» **TEXT SECTION**
*****

First week in Havana: Rumbero’s shoulders and hurricane season
23rd November 2014
On Monday 17th of November, I landed in Havana after a ten hours flight from Paris. I finally exited the airport after a 3 hours wait stuck at the border, which seemed completely normal to the customs officers: when I asked them what the problem was, I only got the answer ‘¡Estamos en Cuba!’.
This first week has been dedicated to one of the main focuses of this research trip, finding in the archives tracks of a group of musicians from Mali who came to Havana around 1964 to learn afro-Cuban music in the frame of the cultural relationships developed between Cuba and African socialist countries during the Cold War.
Las Maravillas de Mali – Biblioteca Nacional
My strategy being to start with the biggest institutions to the smallest ones, I began my week by going to the national archives and the national library. Unfortunately, none of them seems to have documents useful to my quest and as nothing is digitized, it does not facilitate the work!
archives search at Biblioteca Nacional
I continued with the institutions dedicated to music in Cuba, and believe me, they are a lot! When you are used to doing fieldwork, you are not surprised to be sent from place to place, but it remains unfortunate, even if all these places are in your fieldwork list! But you also know by experience that even if you do not get anything the first time, nothing prevents you to come back later and maybe be luckier next time!

*****

» **DATA EXCERPT**
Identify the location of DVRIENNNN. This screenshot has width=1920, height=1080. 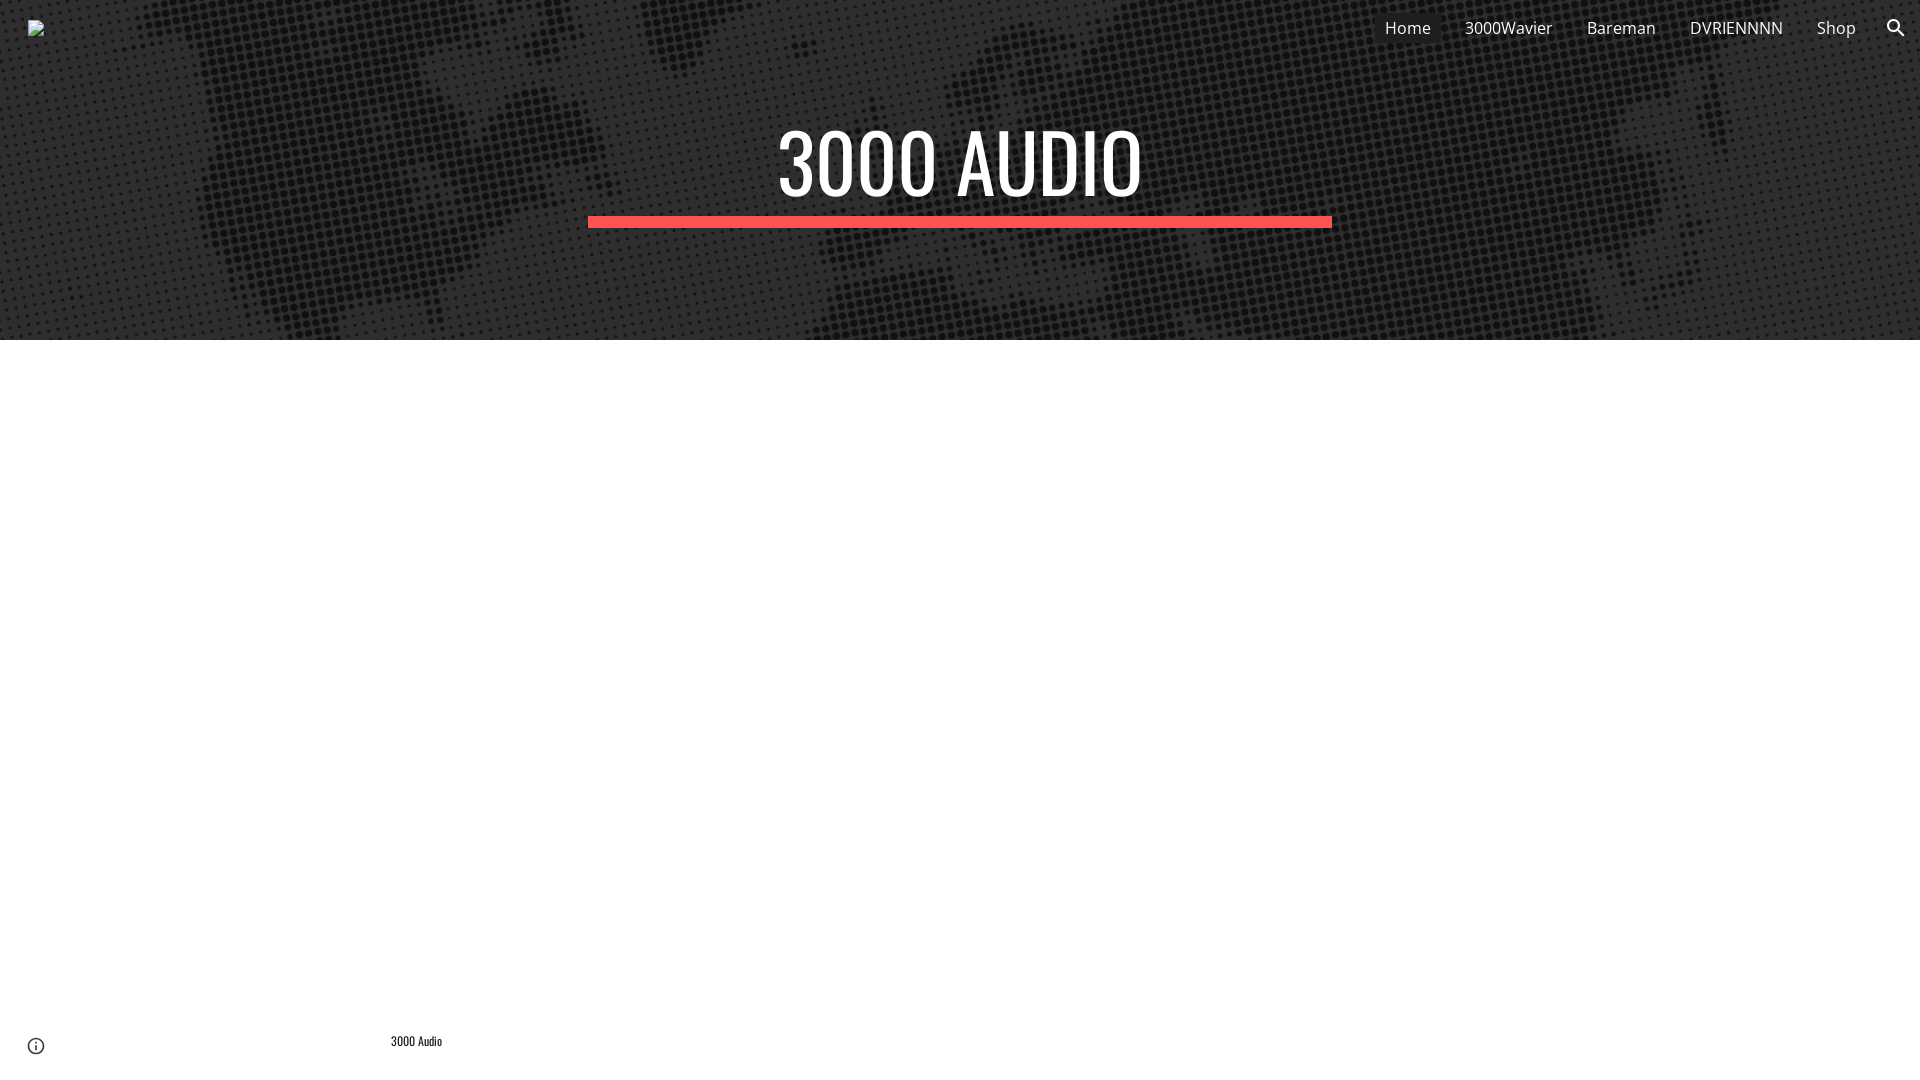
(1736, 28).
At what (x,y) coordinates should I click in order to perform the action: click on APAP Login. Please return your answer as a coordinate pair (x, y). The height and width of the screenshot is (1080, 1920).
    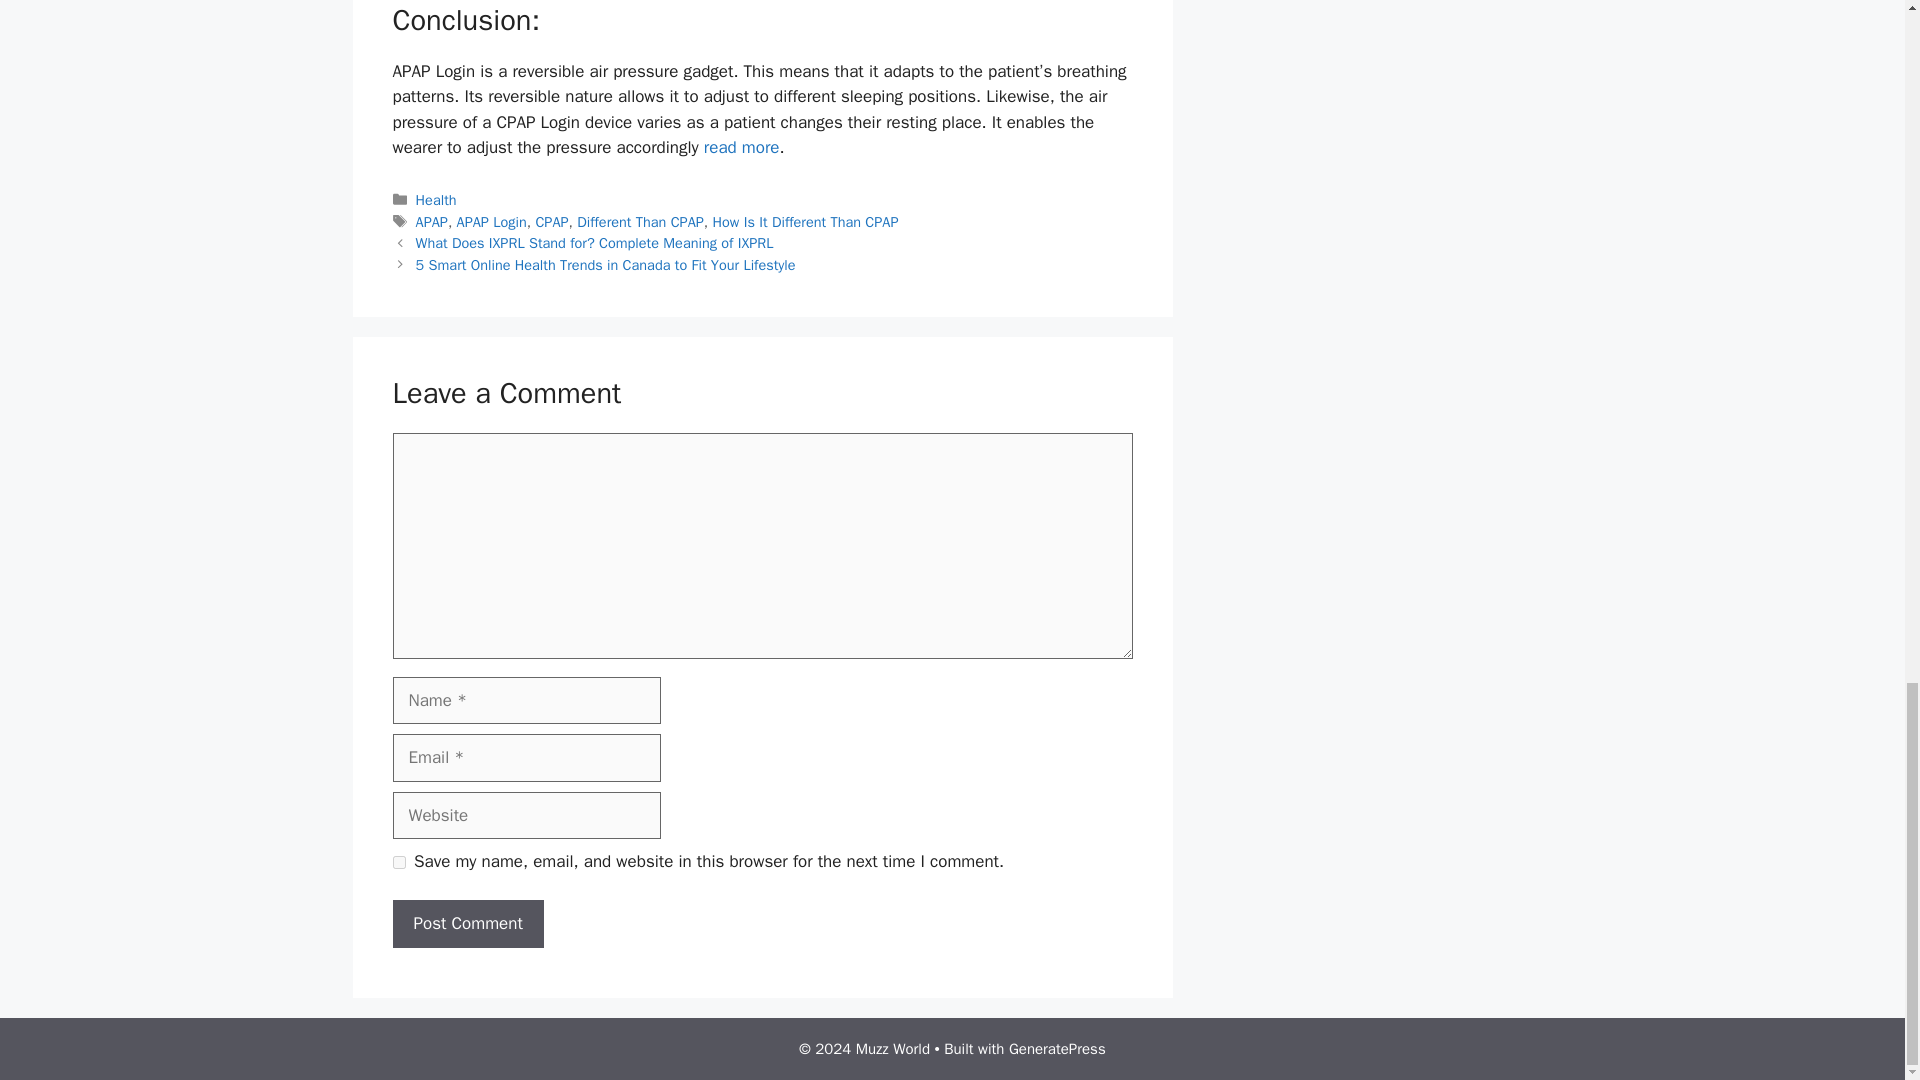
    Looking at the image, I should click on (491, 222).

*****

» **WRITTEN REQUEST 1**
In the post about the first week in Havana, which two institutions did the author visit at the start of the week?
» **WRITTEN REQUEST 2**
Set down the passage of the Havana research post that opens with the words containing "archives search at" and closes with "luckier next time!", reproducing it without alteration.
» **WRITTEN REQUEST 3**
Take the post about the first week of research in Havana further, continuing it from the point at which it stops.

» **RESPONSE 1**
The national archives and the national library.

» **RESPONSE 2**
archives search at Biblioteca Nacional
I continued with the institutions dedicated to music in Cuba, and believe me, they are a lot! When you are used to doing fieldwork, you are not surprised to be sent from place to place, but it remains unfortunate, even if all these places are in your fieldwork list! But you also know by experience that even if you do not get anything the first time, nothing prevents you to come back later and maybe be luckier next time!

» **RESPONSE 3**
After having visited these different places: Instituto Cubano de la Musica, Centro de investigaciones y desarollo de la musica cubana, old and new EGREM studios (EGREM: Empresa de Grabaciones y Ediciones Musicales), Centro de investigaciones de politica international, Embassies of Guinea and Mali, I have to admit that, regarding my primary quest, my first week is not very encouraging. Indeed, I am mostly received by this kind of answer: “Musicos de Mali, aqui en Habana?! No hay nada!”… Well, I am pretty sure there is something somewhere and I am determined to find it out! I am sorry people, you will see my face again I’m afraid!
The positive thing is that the evocation of ‘Las Maravillas de Mali’ sounds however not so unfamiliar to some other people I met. An old man at studio Egrem recalled the group, even the colors of the cover of their disc recorded in 1967, and although he told me that there was nothing in the EGREM archives, I got from him the promise to look for some tracks again next week. Thanks to him, I got an interview with a lady who also has known of them as she was married with an Ivorian music producer involved in the musical relation Cuba-West Africa in the 1970s. I will also have to return to the Malian and Guinean embassies to follow up the seeds I sowed there.
Apart the visits to these institutions, I am also trying to encounter the Cuban salsa scene. If someone was looking at me from the outside, he could see a white European woman wandering around Havana’s streets at night, following the sounds coming from places hidden from sight, accepting to follow some complete strangers who suddenly decide to become her guide. In so doing, I got my first salsa dances in the street the day after my arrival and I went to a very nice salsa place in Vedado called La Gruta, which does not appear in the travel guides. There I danced Cuban salsa of course and also a bit of bachata, and I watched the quite long show animated by different groups of dancers. I experienced another salsa night at La Casa de la Musica and today I am about to attend Los Van Van’s concert in a place called La Tropical and I am very excited to see them ‘en vivo’!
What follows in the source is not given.